Visualisation by query or by metadata

Stephen W. Draper
GIST (Glasgow Interactive Systems cenTre)
University of Glasgow
Glasgow G12 8QQ U.K.


Draft of a note arising out of Fadiva2 (20-22 July 1995, Glasgow).


One of the most interesting points for me from the Fadiva2 meeting, but was only very briefly discussed, arose from a question to Antonio Massari. This emphasised that in Antonio's software, the (virtual reality) visualisation was selected on the basis of each specific user query and the data set returned from the database in reply. This is quite different from the approach of many other researchers, who often design visualisations based on the structure of the data in some database, independent of any user query: i.e. it is based on the metadata. These are 2 main points on a spectrum of possibilities for designing or automatically generating visualisations, which in principle might have at least these alternatives:
1. General visualisation methods for any data at all.
2. Based on the metadata for one application i.e. one domain.
3. Based on a particular database i.e. both the metadata and knowledge of a particular dataset e.g. could take account of how large the collection was, the fact that in that collection one set (e.g. teachers) was an order of magnitude smaller than another set (e.g. students), etc.
4. Based on particular standard user queries fixed in advance.
5. Based on the particular set returned by one specific query to one specific database.

Antonio's approach corresponds to (5), and could be described as much more user centered than most other approaches. Traditional database work used tables to visualise all data whatsoever, which is "general" but ignores everything about the data and everything about the user. Our own Iconographer work allowed the user to choose the visualisation, but otherwise is in the old "general" approach. Most work on automatic generation of visualisations beginning with Mackinlay (and also present in Iconographer) selects visualisations based on properties of data types. This means it takes notice of the metadata, but not of the collection (e.g. how much data there is in the database or in each relation), and not of the particular query. Which approach is right?

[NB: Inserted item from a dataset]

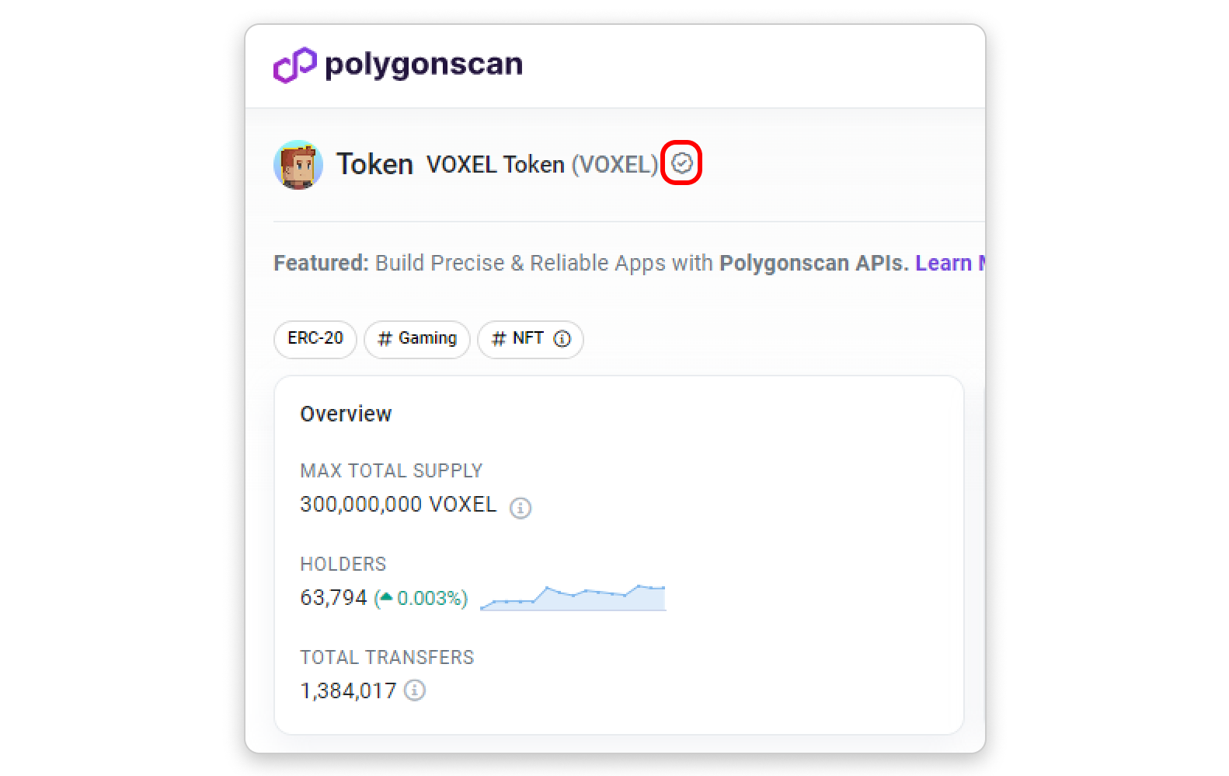Click the holders sparkline chart
Image resolution: width=1229 pixels, height=776 pixels.
pos(573,598)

We know that an enormous amount of programming time in applied database work is in fact spent in customising general database software to particular applications, and that much of this is spent in designing "forms": both the standard queries that will be used in that application AND the screen layout that will be used in presenting the results of that query. This is strong evidence that all the generality of the underlying DBMS does not help real users, and all has to be undone and made specific by other programmers in order to produce the software that is actually used in most applications. This might be evidence in favour of a query-centered approach to visualisations, which would then not have to be hand-written as it often is now. On the other hand, as someone said in discussion, query-specific visualisations may confuse the user because if they modify the query slightly the visualisation may totally change. However a slight change in a query may cause an enormous change to the size of the set returned, and few visualisations (whether a text list, a set of icons, or some virtual reality display) can really be the same from the user's point of view when they change from showing 6 items to 600 items. In most cases, suddenly the display changes in some way to do scrolling with most items off screen most of the time. Thus in reality, all approaches probably change the display in ways important to its usability when the query changes.

Another striking feature of Antonio's approach is that, as he revealed in answer to a question, his software may introduce an extra layer of structure into the display of the reply if the returned set is too large for the visualisation (e.g. too big to display as doors along a single corridor). This is comparable to what scrolling does: just as a printed book divides the text into pages and then into lines that are usable subdivisions of the material but do not correspond to meaningful structural subdivisions, so scrolling divides screen displays. We are thus used in both books and computer screens to having two independent hierarchies of structure: the hierarchy of the material (e.g. chapters and sections and paragraphs) and the hierarchy of the display medium (e.g. lines and pages). Antonio's approach merges these two, using a single decision or design process for both. This sounds obviously better in principle: or is it really better to leave the user with the independent local controls that scrolling give?